A riferirlo è Alan Fabbri (Ln) che, sulla base di notizie diffuse dalla stampa, ha presentato un’interrogazione dove segnala che questo dato non collima neppure con la risposta che l’assessore regionale ha dato a un precedente atto ispettivo, sempre a sua firma, dove avrebbe dichiarato che “la competente commissione territoriale di valutazione per il riconoscimento della protezione internazionale ha riconosciuto uno status di protezione internazionale a circa il 77% delle domande di asilo esaminate, e il dato conferma quindi che, relativamente alle persone in accoglienza, non si tratta di migranti economici ma di persone in fuga da guerre e persecuzioni”.
Il consigliere ricorda inoltre che i richiedenti asilo gestiti da Asp nel sistema dell’accoglienza ferrarese sono 592, che la maggior parte di questi arrivano dall’Africa subsahariana, quindi da paesi non in guerra, e che il processo decisionale sul loro destino è estremamente lungo.

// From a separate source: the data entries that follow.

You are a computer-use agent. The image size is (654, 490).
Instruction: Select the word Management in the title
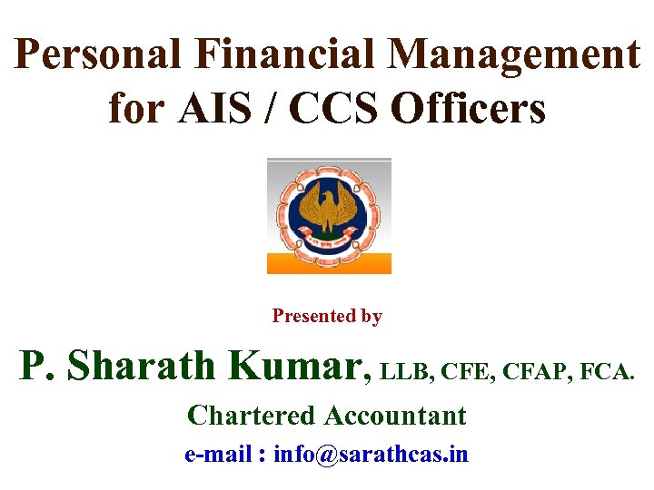[x=515, y=56]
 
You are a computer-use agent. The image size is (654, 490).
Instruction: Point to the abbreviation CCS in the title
[x=338, y=109]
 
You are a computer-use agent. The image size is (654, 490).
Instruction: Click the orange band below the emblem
[x=328, y=263]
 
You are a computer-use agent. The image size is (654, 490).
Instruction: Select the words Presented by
[x=327, y=317]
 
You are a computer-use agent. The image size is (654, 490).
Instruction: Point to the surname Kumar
[x=299, y=366]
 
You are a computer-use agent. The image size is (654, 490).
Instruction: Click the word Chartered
[x=251, y=416]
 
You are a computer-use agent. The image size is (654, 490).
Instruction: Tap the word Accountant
[x=395, y=416]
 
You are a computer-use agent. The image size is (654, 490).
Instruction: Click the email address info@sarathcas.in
[x=371, y=454]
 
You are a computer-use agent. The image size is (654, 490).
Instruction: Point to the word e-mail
[x=216, y=454]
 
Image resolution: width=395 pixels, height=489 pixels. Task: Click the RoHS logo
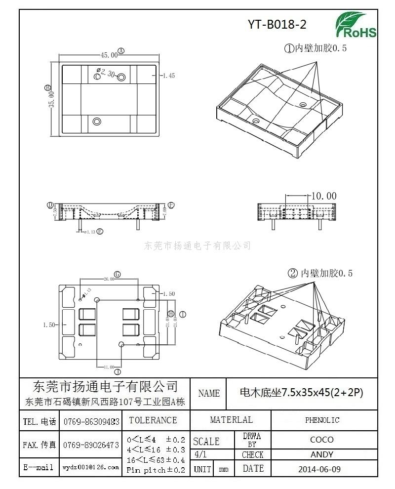pos(356,25)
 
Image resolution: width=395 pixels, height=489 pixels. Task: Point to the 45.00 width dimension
pos(109,54)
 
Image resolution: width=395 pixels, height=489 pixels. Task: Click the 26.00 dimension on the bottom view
pos(109,279)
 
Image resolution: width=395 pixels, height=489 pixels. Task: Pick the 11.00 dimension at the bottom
pos(109,367)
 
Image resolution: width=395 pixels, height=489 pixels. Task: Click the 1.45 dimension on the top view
pos(168,76)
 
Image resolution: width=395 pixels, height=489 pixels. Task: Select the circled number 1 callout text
pos(315,48)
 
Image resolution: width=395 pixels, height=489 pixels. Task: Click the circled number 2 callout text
pos(320,273)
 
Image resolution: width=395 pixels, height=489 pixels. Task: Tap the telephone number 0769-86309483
pos(91,422)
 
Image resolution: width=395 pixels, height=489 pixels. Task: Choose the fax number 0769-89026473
pos(91,445)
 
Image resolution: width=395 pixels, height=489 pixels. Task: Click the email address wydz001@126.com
pos(91,467)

Di qui, una serie di domande rivolte alla Giunta regionale. Fabbri chiede se la Regione abbia preso atto della “discrepanza enorme tra i dati forniti in precedenza e quelli dichiarati alla stampa dal Prefetto di Ferrara”, quale destino sia riservato agli stranieri che non hanno ottenuto alcun tipo di riconoscimento e se si intenda chiedere al Governo maggiori controlli iniziali, fermezza nei respingimenti e procedure di espulsione più snelle a fronte dei costi sanitari e sociali dei tanti richiedenti asilo che non ottengono alcun tipo di riconoscimento.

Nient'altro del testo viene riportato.